Porque los terafines han hablado con vanidad,
y los adivinos han visto una mentira;
y han contado sueños falsos.
Consuelan en vano.
Por lo tanto, siguen su camino como ovejas.
Están oprimidos, porque no hay pastor.
 
Mi cólera se enciende contra los pastores,
y castigaré a los machos cabríos,
porque el Señor de los Ejércitos ha visitado su rebaño, la casa de Judá,
y los hará como su majestuoso caballo en la batalla.
De él saldrá la piedra angular,
de él la clavija de la tienda,
de él el arco de batalla,
de él todos los gobernantes juntos.
Serán como hombres poderosos,
pisando calles embarradas en la batalla.
Lucharán, porque Yahvé está con ellos.
Los jinetes a caballo estarán confundidos.
 
“Fortaleceré la casa de Judá,
y salvaré la casa de José.
Los traeré de vuelta,
porque tengo misericordia de ellos.
Serán como si no los hubiera desechado,
porque yo soy Yahvé, su Dios, y los escucharé.
Efraín será como un hombre poderoso,
y su corazón se alegrará como por el vino.

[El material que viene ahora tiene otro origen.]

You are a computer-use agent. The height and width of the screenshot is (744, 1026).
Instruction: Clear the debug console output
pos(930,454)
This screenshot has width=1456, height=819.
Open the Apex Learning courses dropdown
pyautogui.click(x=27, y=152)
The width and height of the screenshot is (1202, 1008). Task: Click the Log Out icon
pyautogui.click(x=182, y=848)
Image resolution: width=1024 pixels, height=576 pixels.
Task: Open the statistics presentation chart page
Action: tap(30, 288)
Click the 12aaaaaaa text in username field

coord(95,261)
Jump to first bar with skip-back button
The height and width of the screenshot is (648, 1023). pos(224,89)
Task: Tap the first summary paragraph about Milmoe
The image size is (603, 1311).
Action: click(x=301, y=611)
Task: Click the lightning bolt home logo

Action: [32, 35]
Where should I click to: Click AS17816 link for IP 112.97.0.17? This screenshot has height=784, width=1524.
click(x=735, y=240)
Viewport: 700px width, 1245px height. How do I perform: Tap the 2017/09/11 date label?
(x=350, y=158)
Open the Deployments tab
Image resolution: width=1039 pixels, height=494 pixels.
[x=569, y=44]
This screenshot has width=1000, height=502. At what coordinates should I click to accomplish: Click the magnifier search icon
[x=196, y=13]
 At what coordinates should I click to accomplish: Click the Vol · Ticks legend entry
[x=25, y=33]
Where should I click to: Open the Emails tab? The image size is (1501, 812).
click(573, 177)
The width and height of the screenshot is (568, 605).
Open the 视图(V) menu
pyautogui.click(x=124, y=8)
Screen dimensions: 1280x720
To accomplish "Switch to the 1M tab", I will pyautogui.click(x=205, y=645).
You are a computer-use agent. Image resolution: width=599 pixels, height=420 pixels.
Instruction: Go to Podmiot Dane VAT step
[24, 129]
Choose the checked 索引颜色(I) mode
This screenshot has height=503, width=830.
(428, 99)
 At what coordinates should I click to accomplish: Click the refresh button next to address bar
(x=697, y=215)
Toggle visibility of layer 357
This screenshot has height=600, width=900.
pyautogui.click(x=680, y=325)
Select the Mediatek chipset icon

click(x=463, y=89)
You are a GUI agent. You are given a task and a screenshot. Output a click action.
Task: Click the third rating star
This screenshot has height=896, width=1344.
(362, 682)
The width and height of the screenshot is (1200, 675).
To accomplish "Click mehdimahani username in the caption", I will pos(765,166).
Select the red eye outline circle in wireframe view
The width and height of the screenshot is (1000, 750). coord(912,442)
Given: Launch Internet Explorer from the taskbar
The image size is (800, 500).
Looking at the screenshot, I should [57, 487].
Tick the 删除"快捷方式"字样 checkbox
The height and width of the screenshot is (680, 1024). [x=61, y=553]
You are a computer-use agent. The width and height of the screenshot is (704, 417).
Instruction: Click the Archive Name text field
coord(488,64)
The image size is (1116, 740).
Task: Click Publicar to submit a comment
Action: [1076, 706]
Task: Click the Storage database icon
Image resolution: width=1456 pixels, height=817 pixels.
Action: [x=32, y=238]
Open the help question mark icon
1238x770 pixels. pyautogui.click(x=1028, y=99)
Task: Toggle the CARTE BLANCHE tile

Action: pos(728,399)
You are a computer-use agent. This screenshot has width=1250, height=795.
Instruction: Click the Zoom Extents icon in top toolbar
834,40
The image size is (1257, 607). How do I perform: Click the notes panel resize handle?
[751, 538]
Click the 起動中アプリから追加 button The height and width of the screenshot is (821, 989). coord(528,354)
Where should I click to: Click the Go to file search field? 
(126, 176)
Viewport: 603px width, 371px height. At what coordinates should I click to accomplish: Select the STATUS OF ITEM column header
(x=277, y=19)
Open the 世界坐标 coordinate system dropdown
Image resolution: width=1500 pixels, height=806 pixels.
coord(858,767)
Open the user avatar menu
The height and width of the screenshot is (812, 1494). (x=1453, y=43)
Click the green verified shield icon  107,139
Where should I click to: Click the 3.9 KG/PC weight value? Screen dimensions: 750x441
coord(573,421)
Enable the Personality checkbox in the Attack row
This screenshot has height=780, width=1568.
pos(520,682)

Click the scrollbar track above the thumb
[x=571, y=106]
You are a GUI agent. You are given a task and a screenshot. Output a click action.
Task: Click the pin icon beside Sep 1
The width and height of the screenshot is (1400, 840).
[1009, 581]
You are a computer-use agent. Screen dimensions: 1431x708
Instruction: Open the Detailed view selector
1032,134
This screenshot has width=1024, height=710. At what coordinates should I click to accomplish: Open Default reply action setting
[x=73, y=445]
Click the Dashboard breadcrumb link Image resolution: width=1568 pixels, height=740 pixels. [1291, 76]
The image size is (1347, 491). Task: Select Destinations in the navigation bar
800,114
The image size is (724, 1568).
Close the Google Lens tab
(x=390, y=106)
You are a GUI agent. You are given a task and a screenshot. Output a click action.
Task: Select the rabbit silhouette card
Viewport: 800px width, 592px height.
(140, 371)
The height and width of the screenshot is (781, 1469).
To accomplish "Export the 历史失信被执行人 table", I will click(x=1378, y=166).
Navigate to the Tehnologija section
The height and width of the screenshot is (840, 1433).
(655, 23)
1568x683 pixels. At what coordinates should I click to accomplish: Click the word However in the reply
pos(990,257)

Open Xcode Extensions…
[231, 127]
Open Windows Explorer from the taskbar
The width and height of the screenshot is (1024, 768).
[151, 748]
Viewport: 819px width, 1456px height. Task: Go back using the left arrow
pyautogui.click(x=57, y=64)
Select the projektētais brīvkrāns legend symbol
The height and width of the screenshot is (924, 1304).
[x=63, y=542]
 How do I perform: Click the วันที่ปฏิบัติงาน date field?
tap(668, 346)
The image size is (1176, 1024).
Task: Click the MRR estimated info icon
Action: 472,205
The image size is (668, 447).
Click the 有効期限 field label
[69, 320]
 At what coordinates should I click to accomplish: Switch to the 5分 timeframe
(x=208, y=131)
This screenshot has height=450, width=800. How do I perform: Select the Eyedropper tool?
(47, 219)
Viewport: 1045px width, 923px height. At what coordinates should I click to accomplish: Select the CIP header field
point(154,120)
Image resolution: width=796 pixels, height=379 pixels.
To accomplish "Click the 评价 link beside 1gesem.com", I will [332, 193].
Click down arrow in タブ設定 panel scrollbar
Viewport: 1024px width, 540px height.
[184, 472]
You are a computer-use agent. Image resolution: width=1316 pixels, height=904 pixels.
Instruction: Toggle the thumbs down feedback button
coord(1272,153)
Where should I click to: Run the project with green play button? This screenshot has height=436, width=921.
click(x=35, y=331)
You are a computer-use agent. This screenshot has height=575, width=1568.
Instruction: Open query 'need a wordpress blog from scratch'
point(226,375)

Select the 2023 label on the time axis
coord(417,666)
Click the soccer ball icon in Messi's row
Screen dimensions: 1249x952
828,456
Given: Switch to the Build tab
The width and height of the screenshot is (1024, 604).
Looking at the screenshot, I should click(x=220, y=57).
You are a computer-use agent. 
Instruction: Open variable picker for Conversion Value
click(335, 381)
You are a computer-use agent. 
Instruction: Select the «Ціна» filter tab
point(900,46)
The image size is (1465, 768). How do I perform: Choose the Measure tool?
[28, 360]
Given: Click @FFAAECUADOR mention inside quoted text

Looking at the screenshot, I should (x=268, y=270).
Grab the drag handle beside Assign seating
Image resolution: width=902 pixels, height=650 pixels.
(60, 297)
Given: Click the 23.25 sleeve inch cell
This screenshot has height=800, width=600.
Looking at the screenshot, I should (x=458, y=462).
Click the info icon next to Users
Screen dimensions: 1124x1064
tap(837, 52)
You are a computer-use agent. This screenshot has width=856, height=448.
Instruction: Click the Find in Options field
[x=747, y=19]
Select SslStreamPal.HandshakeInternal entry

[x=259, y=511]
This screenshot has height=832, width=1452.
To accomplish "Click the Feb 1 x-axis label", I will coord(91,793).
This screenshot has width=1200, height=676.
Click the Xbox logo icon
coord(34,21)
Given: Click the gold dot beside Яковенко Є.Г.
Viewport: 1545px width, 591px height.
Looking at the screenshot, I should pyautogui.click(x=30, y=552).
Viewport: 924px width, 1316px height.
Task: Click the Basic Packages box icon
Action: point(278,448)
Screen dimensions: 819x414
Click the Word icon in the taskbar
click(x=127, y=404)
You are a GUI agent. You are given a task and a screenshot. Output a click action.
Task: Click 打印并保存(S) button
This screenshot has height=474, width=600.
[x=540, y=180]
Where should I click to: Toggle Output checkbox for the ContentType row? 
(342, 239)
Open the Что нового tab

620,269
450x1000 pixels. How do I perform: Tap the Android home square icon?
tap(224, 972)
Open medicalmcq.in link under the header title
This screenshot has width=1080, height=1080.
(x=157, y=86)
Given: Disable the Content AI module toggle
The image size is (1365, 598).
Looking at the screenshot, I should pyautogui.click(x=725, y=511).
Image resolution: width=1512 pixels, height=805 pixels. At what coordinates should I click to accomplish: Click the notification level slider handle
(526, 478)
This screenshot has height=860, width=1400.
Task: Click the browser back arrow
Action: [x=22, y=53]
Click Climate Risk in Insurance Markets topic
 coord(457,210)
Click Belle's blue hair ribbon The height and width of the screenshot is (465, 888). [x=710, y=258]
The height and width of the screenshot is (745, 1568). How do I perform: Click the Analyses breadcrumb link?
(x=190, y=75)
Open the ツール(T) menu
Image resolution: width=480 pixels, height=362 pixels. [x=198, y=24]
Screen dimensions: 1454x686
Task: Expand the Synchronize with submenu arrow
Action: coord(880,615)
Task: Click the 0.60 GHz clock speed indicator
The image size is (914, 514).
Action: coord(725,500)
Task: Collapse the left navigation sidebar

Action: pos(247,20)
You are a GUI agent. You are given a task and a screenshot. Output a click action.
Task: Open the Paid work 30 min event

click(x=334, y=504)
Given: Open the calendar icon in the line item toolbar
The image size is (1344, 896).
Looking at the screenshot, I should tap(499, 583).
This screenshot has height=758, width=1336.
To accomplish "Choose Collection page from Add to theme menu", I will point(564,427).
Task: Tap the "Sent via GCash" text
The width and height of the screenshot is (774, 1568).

Sí, sus hijos lo verán y se alegrarán.
Su corazón se alegrará en Yahvé.
Les haré una señal y los reuniré,
porque los he redimido.
Aumentarán como antes.
Los sembraré entre los pueblos.
Me recordarán en países lejanos.
Vivirán con sus hijos y volverán.
10 También los sacaré de la tierra de Egipto,
y reunirlos fuera de Asiria.
Los llevaré a la tierra de Galaad y del Líbano;
y no habrá espacio suficiente para ellos.
11 Atravesará el mar de la aflicción,
y golpeará las olas del mar,
y todas las profundidades del Nilo se secarán;
y el orgullo de Asiria será derribado,
y el cetro de Egipto se irá.
12 Los fortaleceré en Yahvé.
Andarán arriba y abajo en su nombre”, dice Yahvé.